Ultimately, the discovery could expand the donor pool for stem cell transplants, a risky treatment offered to leukemia patients but likely not available to most people with HIV. About 1% of people of European ancestry CCR5 It’s a gene, but about 10% of people with such ancestry have one mutated copy.
The case “broadens the horizon” for possible HIV treatments, said Sarah Waibel, a physician-scientist who studies HIV at the University of California, San Diego. About 40 million people worldwide are infected with HIV.
6 years HIV free
The next patient, from Berlin, was diagnosed with HIV in 2009. He developed a cancer of the blood and bone marrow called acute myeloid leukemia in 2015. His doctors were unable to find a compatible stem cell donor who carried the mutation in both copies. CCR5 The gene was mutated, but a female donor with one similar mutated copy was found, and the next patient in Berlin underwent a stem cell transplant in 2015.

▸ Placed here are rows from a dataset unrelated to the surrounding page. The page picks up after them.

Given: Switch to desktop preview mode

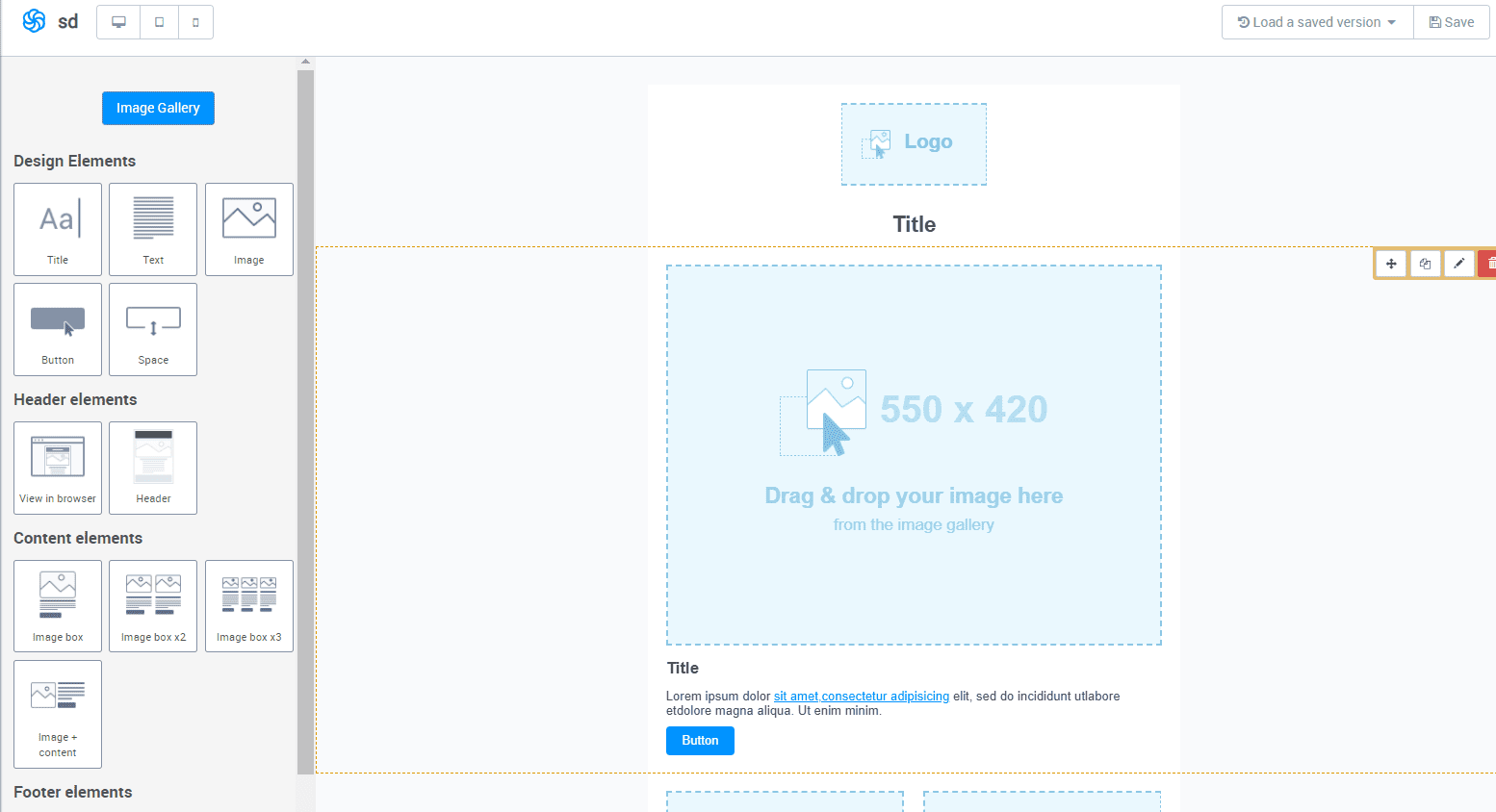Looking at the screenshot, I should click(x=117, y=21).
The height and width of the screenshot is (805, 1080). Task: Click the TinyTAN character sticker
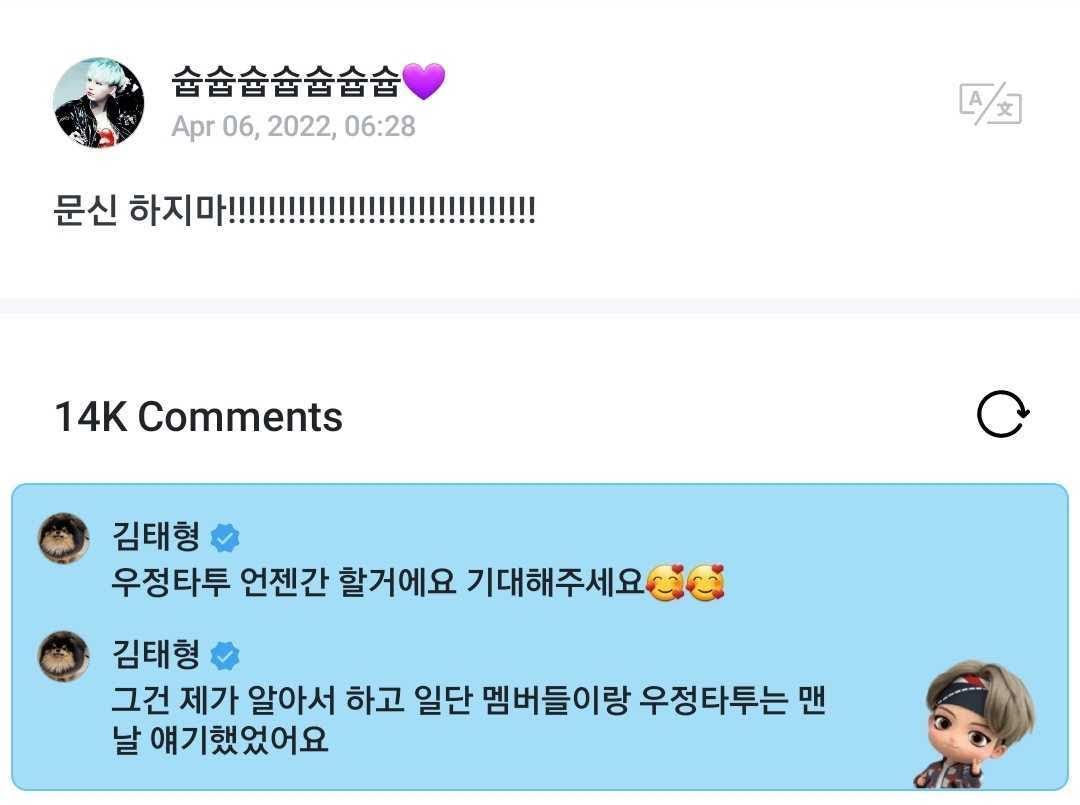point(975,724)
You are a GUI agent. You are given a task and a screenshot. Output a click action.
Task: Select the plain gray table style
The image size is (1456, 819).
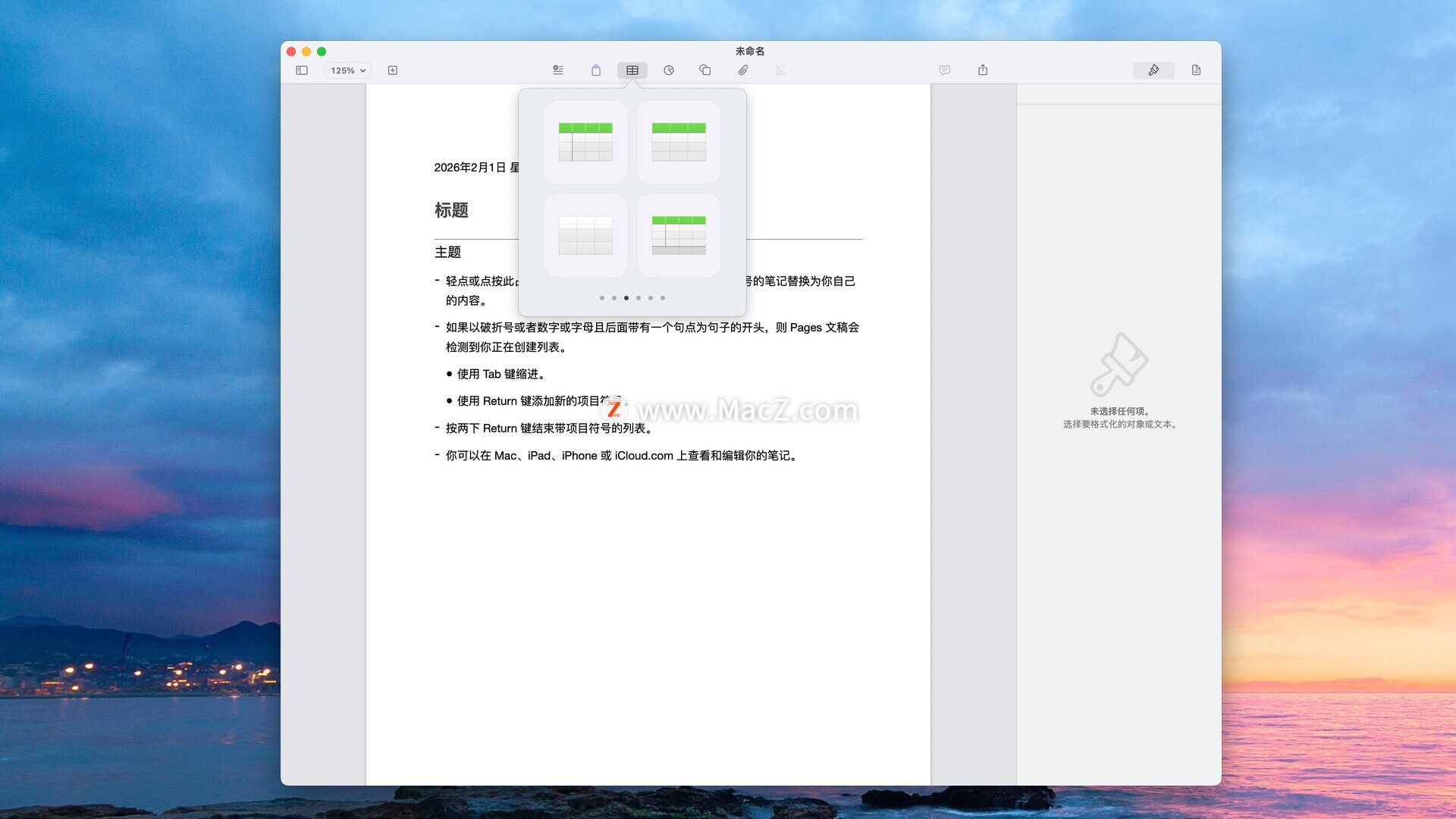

“The cancer treatment was very successful,” says Christian Gaebler, a physician-scientist and immunologist at the University of Berlin’s Medical School, who published the study. Within a month, the patient’s bone marrow stem cells had replaced those of the donor. The patient stopped taking antiretroviral drugs that suppress HIV in 2018. And now, almost six years later, the researchers have been unable to find evidence of HIV replicating in the patient.
Shrinking reservoir
Previous attempts to transplant stem cells from donors on a regular basis CCR5 Genetic analysis has confirmed that in all but one HIV-positive person, the virus reemerges weeks to months after they stop taking antiretroviral therapy. In 2023, HIV researcher Asier Sáez-Sillion of the Institut Pasteur in Paris published data on an individual known as the Geneva patient, who hadn’t taken antiretroviral therapy for 18 months. According to Sáez-Sillion, the patient remains virus-free about 32 months later.
Researchers are now trying to understand why these two transplants were successful while others failed.
They propose several mechanisms. First, antiretroviral treatment significantly reduces the amount of virus in the body. Then chemotherapy before stem cell transplant kills many of the host’s immune cells where residual HIV lurks. The transplanted donor cells could see the remaining host cells as foreign and destroy them along with the virus lurking there. Rapid and complete replacement of the host’s bone marrow stem cells with donor stem cells could also contribute to rapid eradication. “If we can shrink the reservoir enough, we can cure people,” says Lewin.
Both the next Berlin patient and his stem cell donor CCR5 The mutated gene copies may have created an additional barrier that stops the virus from entering cells, Gaebler said.
Lewin said the case also has implications for treatments currently in the early stages of clinical trials that use CRISPR-Cas9 and other gene-editing techniques to cut out the CCR5 receptor from a person’s own cells. Even if these treatments can’t reach every cell, they could still be effective, Lewin said.
This article is reprinted with permission. First Edition July 26, 2024.